In the parable of the Sower, Jesus tells the story of a Farmer scattering his seeds. The sower’s parable is in the book of Luke Chapter 8 if you want to check it out for yourself. The last soil sticks out to me, and it also was the one I hope to be.
Paraphrasing Jesus, the third soil’s story went like this, the farmer scattered seed on good soil, and it produced a crop. Later, when Jesus explained the third soil, he compared it to people who heard the word, retained it, and by persevering produce a crop.
I want to produce a crop. We all want to produce crops. Crops can take various forms, but I think that in my mind, crops can take the form of possessions, houses, cars, money, status. I crave those things.
This is not the crop I believe that Jesus was referring to; persevering for possessions, working for status could end up leaving me choked out by life’s worries, riches, and pleasures. Jesus says that this is what happens to people who are in the second set of soils.
At this point, you may be checked out as a reader; why in the world would I want to read about Jesus, soils, crops,
What is the point?
The point is this. I feel a strong pull for possessions, A new car, A new house, A vacation. How do I fight these cravings? Loop one is that I try to deny them, then marginalize them as bad. Find an example of someone who pursued them and ended up unhappy.

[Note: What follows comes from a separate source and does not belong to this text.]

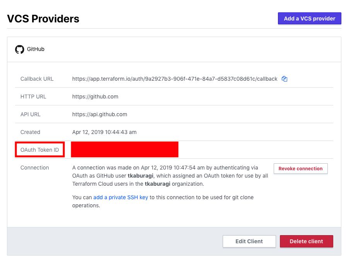346x261 pixels.
Task: Select the app.terraform.io callback URL text
Action: pyautogui.click(x=175, y=79)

The next thing I will do is run a counterexample, telling myself that it isn’t all the bad, find an example of people who are thriving, and then beat myself up for not having reached the same goals.
Defeat is what I experience on both of those paths. Instead, it is harder to hear, retain, and persevere, and I believe it is because there are so many things to do and so many crops to grow.
So what does that mean in the end? Persevering is difficult. It is hard. For me, it is. I am not always joyful, happy, or excited. But I keep going. I am grumpy, angry, sad, and discouraged, but I keep going. I stop and listen to my feelings, but I have to avoid getting stuck for too long inside of them. Keep moving, keep persevering.